Travail à faire:
1. Recopiez le passage de l'extrait qui commence par « Le Président Pierre » et se termine par « de son contrôle. ».
2. Relevez dans l'extrait les noms de toutes les personnes mentionnées.

··· Extrait ···

M. Didier Migaud a fait observer qu'il est difficile de considérer qu'alors la commission d'enquête était d'actualité eu égard aux premières réactions de la majorité.

M. Michel Bouvard a souligné que l'administration est habituée à ce que les rapporteurs spéciaux ne traitent que des questions financières, alors même que la loi organique du 1er août 2001 a introduit un nouvel esprit et de nouvelles pratiques. Les rapporteurs spéciaux doivent désormais juger des performances des ministères. C'est pourquoi, il convient de saisir l'occasion pour définir précisément « la règle du jeu » et l'accès aux documents nécessaires à l'exercice de cette mission.

M. Charles de Courson a proposé que le Président de la commission précise par écrit aux rapporteurs spéciaux comment doit s'entendre l'exercice des droits qu'ils détiennent pour clarifier les procédures et fournir une interprétation de l'article 57 de la loi organique, cette note étant également adressée aux ministres.

M. Didier Migaud a considéré que la lettre même de l'article 57, éclairée par les travaux préparatoires, ne souffre pas d'ambiguïté.

Le Président Pierre Méhaignerie a indiqué avoir écrit à M. Jean-François Mattei le 3 septembre.

Sans contester l'utilité d'une note sur la portée de l'article 57, M. Augustin Bonrepaux a néanmoins remarqué ne pas se souvenir qu'au cours de la précédente législature, un rapporteur spécial se soit plaint d'un obstacle mis à l'exercice de son contrôle.

··· Bloc de données ···

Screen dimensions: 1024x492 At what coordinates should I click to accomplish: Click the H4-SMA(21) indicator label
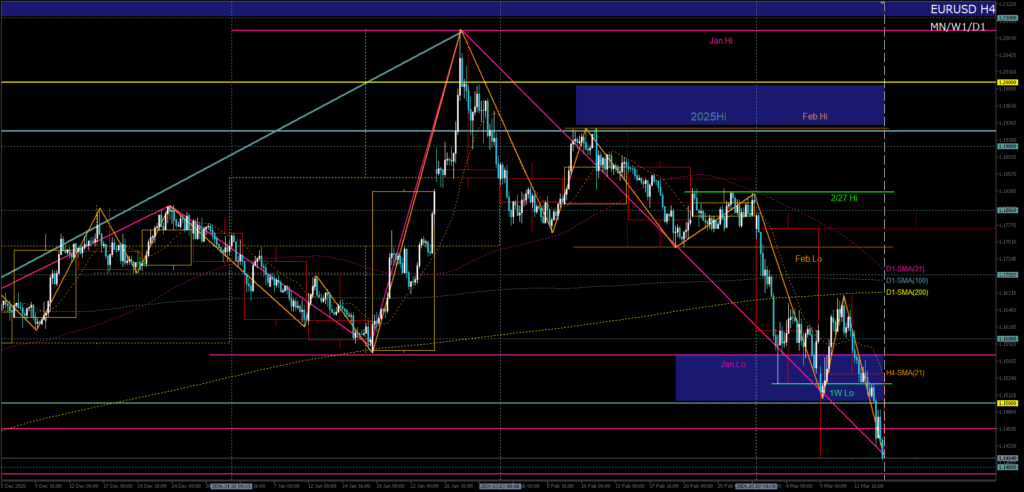[905, 373]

···

Corrigé:
1.
Le Président Pierre Méhaignerie a indiqué avoir écrit à M. Jean-François Mattei le 3 septembre.

Sans contester l'utilité d'une note sur la portée de l'article 57, M. Augustin Bonrepaux a néanmoins remarqué ne pas se souvenir qu'au cours de la précédente législature, un rapporteur spécial se soit plaint d'un obstacle mis à l'exercice de son contrôle.

2.
- Didier Migaud
- Michel Bouvard
- Charles de Courson
- Pierre Méhaignerie
- Jean-François Mattei
- Augustin Bonrepaux